Уже по дороге к Кольке – мяснику Мишка заскочил на кладбище, предупредил руководство ритуальной конторы о проводимом ночью мероприятии и с помощью кладбищенского сторожа, нёсшего свою нелёгкую службу, как обычно, почему – то лишь до 17 – 00, а потом оставлявшего «охраняемый объект» на попечение, очевидно, «иных сил», нашёл могилу гражданина Воротникова. Итак, всё казалось в полном порядке и опять, как утром, ничто не предвещало беды...
***
Летом вечереет поздно. Разгулявшийся день не спешит оставлять веселье, он тянет с уходом до последнего, аж до тех пор, когда усталое солнце сползает за дальнюю горку, а небесное покрывало украшают новорожденные звёздочки.
Сиреневый августовский вечер, которому посвящён наш рассказ, наконец – то, вступил в свои права. Он был немного душным и пасмурным. Редкие уличные фонари выглядели робкими, а полная луна, довольно рано появившаяся на небе, работала по программе сокращённого рабочего времени - она часто и подолгу скрывалась за занавесью серых облаков, взявшихся неизвестно откуда.
Вначале всё проходило гладко, как по накатанной колее, даже помощник прокурора Гумнов, встретившись с Мишкой в дежурной части, первым подал ему руку, приветствуя и ничем не выразил своей неприязни.

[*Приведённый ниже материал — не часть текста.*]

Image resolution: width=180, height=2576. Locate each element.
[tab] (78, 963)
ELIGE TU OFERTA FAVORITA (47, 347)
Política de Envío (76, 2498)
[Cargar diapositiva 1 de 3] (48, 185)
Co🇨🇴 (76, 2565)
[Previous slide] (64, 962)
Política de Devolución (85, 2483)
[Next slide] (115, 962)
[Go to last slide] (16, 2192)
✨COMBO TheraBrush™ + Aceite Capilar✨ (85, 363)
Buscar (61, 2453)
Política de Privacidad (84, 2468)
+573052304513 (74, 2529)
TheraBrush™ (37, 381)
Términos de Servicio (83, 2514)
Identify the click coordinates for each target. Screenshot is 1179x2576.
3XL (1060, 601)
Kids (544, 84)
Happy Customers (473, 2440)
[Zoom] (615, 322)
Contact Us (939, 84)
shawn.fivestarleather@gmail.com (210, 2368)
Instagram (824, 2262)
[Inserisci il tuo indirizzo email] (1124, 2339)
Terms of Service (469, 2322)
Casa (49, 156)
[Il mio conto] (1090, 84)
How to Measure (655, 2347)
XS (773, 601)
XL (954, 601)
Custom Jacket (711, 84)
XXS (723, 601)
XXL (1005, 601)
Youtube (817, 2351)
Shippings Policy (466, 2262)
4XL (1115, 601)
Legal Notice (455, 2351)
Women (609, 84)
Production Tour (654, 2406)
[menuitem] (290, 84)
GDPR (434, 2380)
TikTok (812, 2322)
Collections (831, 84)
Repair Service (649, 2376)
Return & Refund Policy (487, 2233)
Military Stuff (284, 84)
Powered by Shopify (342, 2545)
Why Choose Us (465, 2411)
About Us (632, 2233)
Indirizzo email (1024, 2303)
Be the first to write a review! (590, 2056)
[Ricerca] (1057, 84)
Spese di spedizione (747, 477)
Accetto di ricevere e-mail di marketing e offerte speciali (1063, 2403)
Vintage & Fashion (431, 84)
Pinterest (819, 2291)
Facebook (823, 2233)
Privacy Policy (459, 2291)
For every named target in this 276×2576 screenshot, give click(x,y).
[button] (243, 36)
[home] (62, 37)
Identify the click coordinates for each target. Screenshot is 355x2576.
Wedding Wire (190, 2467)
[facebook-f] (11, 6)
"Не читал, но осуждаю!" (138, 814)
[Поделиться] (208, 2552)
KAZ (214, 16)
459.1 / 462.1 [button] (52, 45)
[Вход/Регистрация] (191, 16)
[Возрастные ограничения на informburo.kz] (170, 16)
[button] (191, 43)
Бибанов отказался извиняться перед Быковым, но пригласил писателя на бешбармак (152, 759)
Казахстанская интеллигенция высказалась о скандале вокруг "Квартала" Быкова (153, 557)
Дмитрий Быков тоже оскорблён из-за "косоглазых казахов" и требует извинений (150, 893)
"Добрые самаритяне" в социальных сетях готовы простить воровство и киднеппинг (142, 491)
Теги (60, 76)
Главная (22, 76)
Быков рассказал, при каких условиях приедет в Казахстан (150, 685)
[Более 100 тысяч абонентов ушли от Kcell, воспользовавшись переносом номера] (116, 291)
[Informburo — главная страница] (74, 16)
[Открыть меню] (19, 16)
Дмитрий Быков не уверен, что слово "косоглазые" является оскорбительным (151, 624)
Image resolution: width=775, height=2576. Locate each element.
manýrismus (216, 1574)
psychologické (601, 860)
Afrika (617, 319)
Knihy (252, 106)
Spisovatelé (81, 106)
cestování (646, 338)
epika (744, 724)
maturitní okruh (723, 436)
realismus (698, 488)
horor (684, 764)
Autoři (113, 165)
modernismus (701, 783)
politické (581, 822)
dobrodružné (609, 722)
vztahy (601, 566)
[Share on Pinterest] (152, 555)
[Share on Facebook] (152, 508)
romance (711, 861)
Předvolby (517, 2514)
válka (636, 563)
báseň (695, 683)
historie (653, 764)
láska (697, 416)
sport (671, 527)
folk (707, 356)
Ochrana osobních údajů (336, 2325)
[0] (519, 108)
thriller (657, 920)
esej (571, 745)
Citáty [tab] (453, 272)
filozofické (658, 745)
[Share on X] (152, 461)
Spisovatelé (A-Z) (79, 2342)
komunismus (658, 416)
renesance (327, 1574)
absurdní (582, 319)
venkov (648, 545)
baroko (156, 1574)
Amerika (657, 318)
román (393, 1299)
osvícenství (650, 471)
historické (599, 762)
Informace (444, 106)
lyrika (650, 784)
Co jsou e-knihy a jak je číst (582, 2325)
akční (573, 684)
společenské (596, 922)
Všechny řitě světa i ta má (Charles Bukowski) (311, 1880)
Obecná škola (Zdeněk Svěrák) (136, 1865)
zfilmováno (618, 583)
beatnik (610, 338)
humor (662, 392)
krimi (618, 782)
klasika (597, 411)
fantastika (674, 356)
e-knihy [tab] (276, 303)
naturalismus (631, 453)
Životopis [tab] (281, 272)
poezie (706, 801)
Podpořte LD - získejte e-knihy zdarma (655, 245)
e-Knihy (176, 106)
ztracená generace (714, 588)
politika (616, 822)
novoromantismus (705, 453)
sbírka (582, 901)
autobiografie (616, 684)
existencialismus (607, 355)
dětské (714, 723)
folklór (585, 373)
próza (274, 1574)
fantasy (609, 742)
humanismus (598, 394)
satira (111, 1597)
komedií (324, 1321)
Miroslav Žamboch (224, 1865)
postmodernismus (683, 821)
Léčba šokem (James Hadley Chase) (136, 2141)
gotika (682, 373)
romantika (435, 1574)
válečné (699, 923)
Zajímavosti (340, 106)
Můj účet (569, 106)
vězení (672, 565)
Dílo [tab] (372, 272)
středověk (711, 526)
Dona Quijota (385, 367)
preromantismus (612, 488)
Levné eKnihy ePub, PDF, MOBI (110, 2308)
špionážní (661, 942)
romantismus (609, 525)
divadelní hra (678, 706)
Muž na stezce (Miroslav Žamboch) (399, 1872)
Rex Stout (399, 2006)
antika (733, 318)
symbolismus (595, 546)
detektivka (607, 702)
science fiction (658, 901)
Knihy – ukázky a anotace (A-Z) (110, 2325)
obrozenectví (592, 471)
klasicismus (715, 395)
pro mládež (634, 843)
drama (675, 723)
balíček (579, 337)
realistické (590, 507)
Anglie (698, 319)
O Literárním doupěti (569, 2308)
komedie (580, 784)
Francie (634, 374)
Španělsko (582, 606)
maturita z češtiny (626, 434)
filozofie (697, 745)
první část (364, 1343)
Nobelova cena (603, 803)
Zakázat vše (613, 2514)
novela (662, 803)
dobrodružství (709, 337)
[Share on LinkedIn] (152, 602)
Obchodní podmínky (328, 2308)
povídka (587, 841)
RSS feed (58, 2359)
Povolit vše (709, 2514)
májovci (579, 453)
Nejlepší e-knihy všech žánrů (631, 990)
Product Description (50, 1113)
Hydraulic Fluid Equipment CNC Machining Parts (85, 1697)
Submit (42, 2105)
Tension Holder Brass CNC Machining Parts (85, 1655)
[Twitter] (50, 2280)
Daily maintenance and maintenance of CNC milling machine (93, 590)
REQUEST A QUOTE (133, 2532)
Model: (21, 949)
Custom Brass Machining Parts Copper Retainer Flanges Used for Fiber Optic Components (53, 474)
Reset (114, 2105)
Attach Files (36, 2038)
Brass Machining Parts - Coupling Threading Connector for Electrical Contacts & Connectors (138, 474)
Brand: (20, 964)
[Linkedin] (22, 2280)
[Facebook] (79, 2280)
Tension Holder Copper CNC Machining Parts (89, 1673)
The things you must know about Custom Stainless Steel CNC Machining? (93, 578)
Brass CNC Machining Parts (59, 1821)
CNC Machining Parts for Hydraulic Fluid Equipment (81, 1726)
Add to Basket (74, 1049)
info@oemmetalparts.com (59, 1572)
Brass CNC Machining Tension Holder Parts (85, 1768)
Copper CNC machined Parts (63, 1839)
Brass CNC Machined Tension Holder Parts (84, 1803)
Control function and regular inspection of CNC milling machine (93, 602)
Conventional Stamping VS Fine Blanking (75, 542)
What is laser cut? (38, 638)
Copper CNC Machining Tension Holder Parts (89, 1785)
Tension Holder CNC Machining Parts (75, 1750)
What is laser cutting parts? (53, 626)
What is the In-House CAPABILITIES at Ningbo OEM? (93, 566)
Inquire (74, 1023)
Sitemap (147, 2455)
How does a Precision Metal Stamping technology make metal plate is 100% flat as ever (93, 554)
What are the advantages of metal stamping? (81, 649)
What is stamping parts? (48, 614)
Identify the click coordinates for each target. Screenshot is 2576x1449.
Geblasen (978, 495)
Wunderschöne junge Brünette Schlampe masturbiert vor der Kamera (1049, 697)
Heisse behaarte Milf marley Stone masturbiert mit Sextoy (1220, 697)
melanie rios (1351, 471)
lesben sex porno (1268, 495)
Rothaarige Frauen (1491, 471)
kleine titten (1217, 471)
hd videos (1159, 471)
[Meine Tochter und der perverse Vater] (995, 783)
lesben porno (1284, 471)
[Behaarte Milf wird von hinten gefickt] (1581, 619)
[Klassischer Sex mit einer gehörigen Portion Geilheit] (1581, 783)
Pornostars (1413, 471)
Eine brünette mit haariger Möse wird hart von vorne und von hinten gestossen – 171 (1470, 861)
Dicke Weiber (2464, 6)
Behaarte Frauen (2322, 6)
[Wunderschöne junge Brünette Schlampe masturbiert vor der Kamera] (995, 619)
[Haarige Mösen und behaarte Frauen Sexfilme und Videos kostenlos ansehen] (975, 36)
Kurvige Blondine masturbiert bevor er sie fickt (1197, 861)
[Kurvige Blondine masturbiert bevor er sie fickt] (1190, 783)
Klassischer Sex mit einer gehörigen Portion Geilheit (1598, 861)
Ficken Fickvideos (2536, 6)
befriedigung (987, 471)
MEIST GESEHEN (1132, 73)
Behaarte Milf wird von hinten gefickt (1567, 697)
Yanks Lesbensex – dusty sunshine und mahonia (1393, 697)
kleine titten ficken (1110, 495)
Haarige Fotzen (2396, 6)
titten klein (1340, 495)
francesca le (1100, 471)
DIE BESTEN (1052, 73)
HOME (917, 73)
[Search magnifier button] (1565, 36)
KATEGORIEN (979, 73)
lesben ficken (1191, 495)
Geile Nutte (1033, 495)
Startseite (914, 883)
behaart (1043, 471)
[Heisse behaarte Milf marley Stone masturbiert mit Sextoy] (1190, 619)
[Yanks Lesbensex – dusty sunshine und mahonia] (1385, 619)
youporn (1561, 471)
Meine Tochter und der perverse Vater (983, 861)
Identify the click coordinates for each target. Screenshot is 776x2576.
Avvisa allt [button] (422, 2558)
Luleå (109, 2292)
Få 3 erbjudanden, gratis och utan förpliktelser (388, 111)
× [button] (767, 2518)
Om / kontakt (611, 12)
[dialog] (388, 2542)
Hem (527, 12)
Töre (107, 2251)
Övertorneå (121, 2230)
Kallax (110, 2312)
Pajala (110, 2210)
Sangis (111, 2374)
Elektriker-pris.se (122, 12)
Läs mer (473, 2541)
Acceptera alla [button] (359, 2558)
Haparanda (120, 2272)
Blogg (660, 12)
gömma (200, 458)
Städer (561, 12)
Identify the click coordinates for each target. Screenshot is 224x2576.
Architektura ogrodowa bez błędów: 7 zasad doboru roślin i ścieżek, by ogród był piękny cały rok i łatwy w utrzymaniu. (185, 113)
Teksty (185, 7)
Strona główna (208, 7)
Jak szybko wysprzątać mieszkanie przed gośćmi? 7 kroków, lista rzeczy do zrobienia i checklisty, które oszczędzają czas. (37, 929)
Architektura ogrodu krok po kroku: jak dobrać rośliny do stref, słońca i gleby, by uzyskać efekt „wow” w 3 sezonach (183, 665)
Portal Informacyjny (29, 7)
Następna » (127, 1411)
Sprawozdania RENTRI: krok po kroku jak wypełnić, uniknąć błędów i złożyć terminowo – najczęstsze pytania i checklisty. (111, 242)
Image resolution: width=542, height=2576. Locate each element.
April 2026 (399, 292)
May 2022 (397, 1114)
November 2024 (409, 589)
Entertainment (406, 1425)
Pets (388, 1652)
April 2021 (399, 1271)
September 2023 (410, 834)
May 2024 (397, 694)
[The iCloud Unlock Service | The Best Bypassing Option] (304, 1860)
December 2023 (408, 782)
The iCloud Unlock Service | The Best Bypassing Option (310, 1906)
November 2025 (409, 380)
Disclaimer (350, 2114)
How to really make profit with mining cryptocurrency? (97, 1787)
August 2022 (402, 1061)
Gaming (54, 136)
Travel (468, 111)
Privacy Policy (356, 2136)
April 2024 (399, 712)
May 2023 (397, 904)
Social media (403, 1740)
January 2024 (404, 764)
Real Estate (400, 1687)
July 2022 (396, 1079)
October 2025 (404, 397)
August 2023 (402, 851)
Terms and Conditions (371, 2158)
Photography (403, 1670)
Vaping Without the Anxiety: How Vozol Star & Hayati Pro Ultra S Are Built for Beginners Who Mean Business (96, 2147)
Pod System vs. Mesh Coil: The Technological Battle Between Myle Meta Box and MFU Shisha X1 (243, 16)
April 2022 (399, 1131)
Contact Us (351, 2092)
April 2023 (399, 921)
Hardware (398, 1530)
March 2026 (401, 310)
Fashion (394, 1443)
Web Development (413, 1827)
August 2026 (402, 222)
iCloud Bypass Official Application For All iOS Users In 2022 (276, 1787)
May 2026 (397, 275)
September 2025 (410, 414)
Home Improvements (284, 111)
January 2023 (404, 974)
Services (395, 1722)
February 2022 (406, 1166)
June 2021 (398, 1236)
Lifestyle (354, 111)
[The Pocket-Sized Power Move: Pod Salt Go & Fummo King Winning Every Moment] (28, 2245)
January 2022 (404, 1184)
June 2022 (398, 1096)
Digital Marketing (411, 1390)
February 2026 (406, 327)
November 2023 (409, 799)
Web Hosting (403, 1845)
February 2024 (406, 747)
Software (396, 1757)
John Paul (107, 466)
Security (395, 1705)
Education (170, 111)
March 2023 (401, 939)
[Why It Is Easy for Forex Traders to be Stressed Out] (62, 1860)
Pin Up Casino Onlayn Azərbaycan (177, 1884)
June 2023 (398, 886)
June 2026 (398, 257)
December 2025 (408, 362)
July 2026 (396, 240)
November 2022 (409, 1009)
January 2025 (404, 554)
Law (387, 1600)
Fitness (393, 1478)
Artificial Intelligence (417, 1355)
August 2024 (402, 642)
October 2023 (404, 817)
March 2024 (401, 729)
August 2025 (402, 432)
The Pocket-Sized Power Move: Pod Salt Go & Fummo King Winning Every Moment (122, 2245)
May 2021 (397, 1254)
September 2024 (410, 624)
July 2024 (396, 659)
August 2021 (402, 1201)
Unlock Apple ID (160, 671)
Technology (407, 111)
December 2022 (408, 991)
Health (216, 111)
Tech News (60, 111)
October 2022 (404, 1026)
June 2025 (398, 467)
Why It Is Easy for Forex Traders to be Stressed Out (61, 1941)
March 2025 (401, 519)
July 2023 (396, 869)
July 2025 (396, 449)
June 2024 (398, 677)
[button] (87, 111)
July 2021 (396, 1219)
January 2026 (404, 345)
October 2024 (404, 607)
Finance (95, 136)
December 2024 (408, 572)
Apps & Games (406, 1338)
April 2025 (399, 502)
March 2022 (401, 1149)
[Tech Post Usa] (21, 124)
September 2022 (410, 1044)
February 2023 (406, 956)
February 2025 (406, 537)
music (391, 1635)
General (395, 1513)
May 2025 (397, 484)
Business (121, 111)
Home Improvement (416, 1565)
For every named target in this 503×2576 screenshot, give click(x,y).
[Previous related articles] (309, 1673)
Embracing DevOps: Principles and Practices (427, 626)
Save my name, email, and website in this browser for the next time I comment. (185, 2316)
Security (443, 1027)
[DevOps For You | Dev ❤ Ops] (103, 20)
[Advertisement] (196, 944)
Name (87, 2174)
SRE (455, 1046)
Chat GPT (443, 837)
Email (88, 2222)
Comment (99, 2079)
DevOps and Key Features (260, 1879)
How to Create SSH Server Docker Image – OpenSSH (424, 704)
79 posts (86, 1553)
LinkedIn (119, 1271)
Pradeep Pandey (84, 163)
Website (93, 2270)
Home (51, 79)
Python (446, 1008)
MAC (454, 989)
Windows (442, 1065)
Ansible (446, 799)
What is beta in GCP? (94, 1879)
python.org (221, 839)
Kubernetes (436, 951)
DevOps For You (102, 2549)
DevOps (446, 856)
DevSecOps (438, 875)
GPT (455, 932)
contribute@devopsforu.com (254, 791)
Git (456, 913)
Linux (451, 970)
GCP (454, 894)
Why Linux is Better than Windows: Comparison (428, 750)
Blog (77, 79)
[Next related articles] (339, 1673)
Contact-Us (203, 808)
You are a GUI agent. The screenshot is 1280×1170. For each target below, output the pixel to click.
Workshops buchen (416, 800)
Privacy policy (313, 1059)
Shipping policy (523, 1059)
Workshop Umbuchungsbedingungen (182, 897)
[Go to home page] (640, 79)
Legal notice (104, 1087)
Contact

Единственная задержка получилась в КПЗ, поскольку среди «указников» не сразу нашлись желающие, даже за сокращение срока админареста, отправиться среди ночи на кладбище и превратиться в гробокопателей. Оказалось, что глупое, дремучее суеверие ещё столь крепко жило в сознании этих несознательных граждан.
Неоценимую помощь тут оказал «указник» по – фамилии Зверев – маленький, тщедушный и плешивый мужичонка, чьё заострившееся личико, с торчащим носиком и глазками – пуговками, походило, скорее, на хитрую мордочку ежа.
Зверев был в КПЗ «завсегдатаем», поскольку, напиваясь раз в месяц, строго после получки, всегда устраивал дома дебоши и пытался побить свою жену – огромную, могучую бабищу, выше его на две головы и тяжелее на добрых полста килограммов. После такого единоборства он, с подбитым глазом или с расцарапанным лицом, но с гордой, высоко поднятой головой, «приземлялся» на нарах, отбывая очередные 10 суток.
Решительно поднявшись сейчас со своего лежбища, Зверев, натягивая на худые, костлявые плечи видавшую виды фельветовую куртку, служившую ему тут одеждой на все случаи жизни, а по ночам ещё и мягкой периной, сказал:
- Раз надо – значит надо! А темноту и дикость свою что показывать – то? Чего мёртвых бояться? Они, чай, не кусаются и из гробов не выскакивают, - он слабенько хихикнул, обозначив шутку, - Живых опасаться надо!
Приободрившись от явного, хоть и молчаливого внимания сокамерников, Зверев продолжал, теперь уже погромче, побойчее:
- Все мы там будем, только каждый, как говорится, в своё время. Никого сей скорбный удел не минует... А как атеист и в прошлом член ВЛКСМ могу уверить, что никакой загробной жизни нет! Лежат себе «жмуры» в ямках - и всё... Но дело есть дело и мы же не прихоти ради копать – то собираемся! Вот людям помочь нужно, - он кивнул в сторону постового милиционера, открывшего дверь их камеры и терпеливо ожидавшего добровольцев, - Служба у них... А нам они, значит, к тому же, ещё и амнистию дают, во как! Чего же не пойти? Айда, братва, со мной! Всего и делов – то: гроб выкопать и через полчаса обратно зарыть! Родственники усопшего не возражают, а мы, сделав дело, завтра уже на свободе гулять будем!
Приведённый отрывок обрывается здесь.